Sequel to the 2004 cult classic, Evil Genius 2 sees you once again in the role of a calculating criminal mastermind seeking to dominate the world through the construction a Doomsday device. Building a secret lair on a remote volcanic island, you must dispatch your minions on moneymaking schemes, while keeping your malevolent machinations safe from pesky enemy Agents.
Your grand designs start with the establishment of your base, which occupies the game’s first few hours. You need to carve out rooms beneath your island’s central mountain, designate different rooms like barracks, treasure vaults, training rooms, and research labs, then furnish these with appropriate equipment, including radio stations for your communications room and weapon racks for your armoury.
In this, Evil Genius 2 has possibly the most enjoyable base-building of any management game I’ve played. This comes largely down to how well presented it is. The game boasts a vibrant cartoon style similar to Two Point Hospital, but it crams even more nuance and comic exaggeration into. For example, your worker minions don’t mine out rooms with pickaxes, they use a giant laser cannon to blast the rock into smithereens. Every new bit of equipment is placed individually by your minions, who then interact with it in supremely detailed fashion. I particularly love to watch the training room, where scientists write practice equations on blackboards, while mercenaries show off their weapon skills at custom-build firing ranges.
Yet whereas most management games mete out their different room types across the whole experience, Evil Genius 2 frontloads most of its core base-construction in the first few hours of the game. You’ll have cause to expand the base over time, unlocking new traps and types of equipment, but it’s a trickle after an initial torrent, rather than a steady flow of upgrades.
In place of the base building, most of your attention switches over to scheming and defence. Alongside your base map, you also have access to the ‘World Domination’ map. Here, you can infiltrate different regions by establishing your Criminal Network, before deploying minions on schemes to earn gold, complete objectives related to the game’s many primary and secondary missions, and various other activities.
Dispatching minions on schemes is always a one-way trip, and as your criminal network grows and upgrades, you’ll need to send multiple types of minions on schemes, in ever growing amounts. This means having the resources to train and pay for a larger number of minions, which means further expanding your base, and taking on more schemes. However, embarking on schemes generates Heat, basically the world’s alertness to your presence. As Heat increases, the world will start to send Agents to investigate what’s going on at your little island.

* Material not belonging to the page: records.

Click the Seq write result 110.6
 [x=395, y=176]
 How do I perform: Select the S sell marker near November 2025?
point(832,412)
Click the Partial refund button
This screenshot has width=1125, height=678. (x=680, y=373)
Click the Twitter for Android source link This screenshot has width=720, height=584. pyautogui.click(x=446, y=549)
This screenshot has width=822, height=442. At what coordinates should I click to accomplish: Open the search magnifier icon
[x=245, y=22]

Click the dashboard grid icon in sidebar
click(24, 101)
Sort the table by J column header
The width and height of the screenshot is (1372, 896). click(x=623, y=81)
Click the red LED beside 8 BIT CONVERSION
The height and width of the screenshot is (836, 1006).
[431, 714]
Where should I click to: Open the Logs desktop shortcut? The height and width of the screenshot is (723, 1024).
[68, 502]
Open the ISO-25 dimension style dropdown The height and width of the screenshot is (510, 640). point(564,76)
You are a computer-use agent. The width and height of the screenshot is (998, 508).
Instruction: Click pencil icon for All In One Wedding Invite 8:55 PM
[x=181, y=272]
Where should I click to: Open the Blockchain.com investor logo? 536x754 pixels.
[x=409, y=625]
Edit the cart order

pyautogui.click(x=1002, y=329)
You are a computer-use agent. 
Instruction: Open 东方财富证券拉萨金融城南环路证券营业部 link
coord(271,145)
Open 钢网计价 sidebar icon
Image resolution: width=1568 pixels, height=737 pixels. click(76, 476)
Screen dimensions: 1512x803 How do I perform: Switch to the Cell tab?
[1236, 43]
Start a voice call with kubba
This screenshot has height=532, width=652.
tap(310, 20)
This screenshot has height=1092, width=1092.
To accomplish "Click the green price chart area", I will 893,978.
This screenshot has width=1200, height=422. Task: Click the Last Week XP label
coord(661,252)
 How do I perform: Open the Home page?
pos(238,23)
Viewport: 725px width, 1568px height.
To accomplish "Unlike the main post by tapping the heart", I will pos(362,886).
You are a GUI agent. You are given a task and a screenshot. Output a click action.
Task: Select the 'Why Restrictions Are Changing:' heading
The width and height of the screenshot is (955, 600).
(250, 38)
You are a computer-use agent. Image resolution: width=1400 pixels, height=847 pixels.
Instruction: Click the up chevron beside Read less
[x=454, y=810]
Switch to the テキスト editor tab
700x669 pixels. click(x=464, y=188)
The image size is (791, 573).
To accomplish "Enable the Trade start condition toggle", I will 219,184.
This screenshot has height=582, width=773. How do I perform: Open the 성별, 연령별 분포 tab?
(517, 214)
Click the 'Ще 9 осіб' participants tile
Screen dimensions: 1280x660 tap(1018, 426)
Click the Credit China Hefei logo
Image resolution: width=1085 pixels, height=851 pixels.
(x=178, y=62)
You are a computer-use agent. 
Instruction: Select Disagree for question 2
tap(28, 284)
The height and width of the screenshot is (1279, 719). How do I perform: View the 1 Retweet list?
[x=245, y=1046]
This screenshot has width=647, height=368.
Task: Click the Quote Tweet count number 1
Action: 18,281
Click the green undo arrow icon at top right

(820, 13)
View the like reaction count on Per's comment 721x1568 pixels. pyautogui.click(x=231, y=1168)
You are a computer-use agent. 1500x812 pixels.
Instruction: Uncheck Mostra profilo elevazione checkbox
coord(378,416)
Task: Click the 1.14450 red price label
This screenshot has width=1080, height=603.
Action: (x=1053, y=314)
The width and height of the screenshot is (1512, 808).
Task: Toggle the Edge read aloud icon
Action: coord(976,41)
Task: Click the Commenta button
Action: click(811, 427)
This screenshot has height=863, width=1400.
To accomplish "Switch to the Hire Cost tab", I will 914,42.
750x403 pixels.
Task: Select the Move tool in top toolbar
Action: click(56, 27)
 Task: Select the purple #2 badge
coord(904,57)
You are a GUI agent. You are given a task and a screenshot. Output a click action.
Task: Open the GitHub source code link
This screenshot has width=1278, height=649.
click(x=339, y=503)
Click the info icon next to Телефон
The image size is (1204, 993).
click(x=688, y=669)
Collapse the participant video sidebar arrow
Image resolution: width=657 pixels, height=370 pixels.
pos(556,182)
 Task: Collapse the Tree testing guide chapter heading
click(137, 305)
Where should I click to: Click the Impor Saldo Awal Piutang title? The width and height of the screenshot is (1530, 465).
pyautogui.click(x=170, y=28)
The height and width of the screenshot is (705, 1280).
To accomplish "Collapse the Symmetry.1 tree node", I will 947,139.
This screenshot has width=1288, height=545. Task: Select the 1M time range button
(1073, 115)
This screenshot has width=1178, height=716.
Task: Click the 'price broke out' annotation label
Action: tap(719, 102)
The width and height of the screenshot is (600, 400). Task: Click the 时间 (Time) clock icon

Agents can be dealt with in several ways. You can set guard posts to protect key areas of your base, or deploy around twenty different types of trap, ranging from freeze rays and giant magnets to “laser-discos” and the classic underfloor shark tank. You can also try to head-off enemy infiltration with your Cover Operation, a glittering Casino designed to distract agents from their objectives with stage shows, gambling games, and enough alcohol to pickle an elephant.
As with the base building, all of this is brilliantly presented. The problem is that your World Map Objectives are way too drawn out, resulting in lengthy periods of downtime during Evil Genius’ mid-game. Part of the problem is that every mission has too many stages, nearly all of which involve dispatching minions to the world map. Then, not only do you have to wait for the mission to resolve, you also have to wait for the minions to be transported to the location via helicopter, which can take several minutes per mission.
This results in periods where Evil Genius 2 can really drag. This isn’t a consistent problem. You’ll frequently have to expand your base, upgrade defences, train new minion types, and of course, see to the construction of your Doomsday device. Meanwhile, the later game offers a pretty stern challenge as Super Agents bypass your defences with ease as you’re spinning half-a-dozen different plates on the world map.
All of this is entertaining, but Evil Genius 2 never again reaches the thrilling highs of its first few hours. The sluggish pacing of the midgame also means you’re less likely to want to play another game, which is a shame as there are four different Geniuses to play as, each of whom has different abilities, a unique Inner Sanctum, and generally makes the experience feel considerably different.
Cut ten hours off Evil Genius 2’s running time, and add in another half-dozen rooms for the late game, and you’ve got one of the best management sims ever made. As it currently stands on the alignment chart, however, Evil Genius 2 is merely Lawful Evil, a solid and capable baddie, but too bogged down by admin to truly realise its chaotic potential.